▸ Data for this exercise
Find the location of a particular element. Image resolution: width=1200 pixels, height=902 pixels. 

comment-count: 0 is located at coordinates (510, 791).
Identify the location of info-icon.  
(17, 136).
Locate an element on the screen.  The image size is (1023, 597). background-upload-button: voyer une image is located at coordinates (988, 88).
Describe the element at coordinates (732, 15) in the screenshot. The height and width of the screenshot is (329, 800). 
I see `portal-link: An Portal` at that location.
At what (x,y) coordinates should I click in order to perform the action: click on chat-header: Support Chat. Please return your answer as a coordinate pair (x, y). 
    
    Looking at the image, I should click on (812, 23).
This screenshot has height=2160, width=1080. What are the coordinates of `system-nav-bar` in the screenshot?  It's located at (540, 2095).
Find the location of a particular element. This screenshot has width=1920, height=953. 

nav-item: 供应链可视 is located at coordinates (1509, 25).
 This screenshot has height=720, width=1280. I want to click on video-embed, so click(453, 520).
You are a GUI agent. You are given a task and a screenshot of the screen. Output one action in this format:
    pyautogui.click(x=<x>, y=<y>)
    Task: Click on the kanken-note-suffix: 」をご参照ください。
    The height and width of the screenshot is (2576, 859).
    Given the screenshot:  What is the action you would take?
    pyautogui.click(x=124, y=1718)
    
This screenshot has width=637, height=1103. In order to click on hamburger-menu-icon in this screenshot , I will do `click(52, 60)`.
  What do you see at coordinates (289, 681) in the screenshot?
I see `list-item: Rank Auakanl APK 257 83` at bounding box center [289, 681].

▸ Work task
Rewrite all of the material above as a JSON list of strings, with each line as its own string and blank lines omitted.

▸ Task result
[
  "Find the location of a particular element. Image resolution: width=1200 pixels, height=902 pixels. ",
  "comment-count: 0 is located at coordinates (510, 791).",
  "Identify the location of info-icon.  ",
  "(17, 136).",
  "Locate an element on the screen.  The image size is (1023, 597). background-upload-button: voyer une image is located at coordinates (988, 88).",
  "Describe the element at coordinates (732, 15) in the screenshot. The height and width of the screenshot is (329, 800). ",
  "I see `portal-link: An Portal` at that location.",
  "At what (x,y) coordinates should I click in order to perform the action: click on chat-header: Support Chat. Please return your answer as a coordinate pair (x, y). ",
  "    Looking at the image, I should click on (812, 23).",
  "This screenshot has height=2160, width=1080. What are the coordinates of `system-nav-bar` in the screenshot?  It's located at (540, 2095).",
  "Find the location of a particular element. This screenshot has width=1920, height=953. ",
  "nav-item: 供应链可视 is located at coordinates (1509, 25).",
  " This screenshot has height=720, width=1280. I want to click on video-embed, so click(453, 520).",
  "You are a GUI agent. You are given a task and a screenshot of the screen. Output one action in this format:",
  "    pyautogui.click(x=<x>, y=<y>)",
  "    Task: Click on the kanken-note-suffix: 」をご参照ください。",
  "    The height and width of the screenshot is (2576, 859).",
  "    Given the screenshot:  What is the action you would take?",
  "    pyautogui.click(x=124, y=1718)",
  "This screenshot has width=637, height=1103. In order to click on hamburger-menu-icon in this screenshot , I will do `click(52, 60)`.",
  "  What do you see at coordinates (289, 681) in the screenshot?",
  "I see `list-item: Rank Auakanl APK 257 83` at bounding box center [289, 681]."
]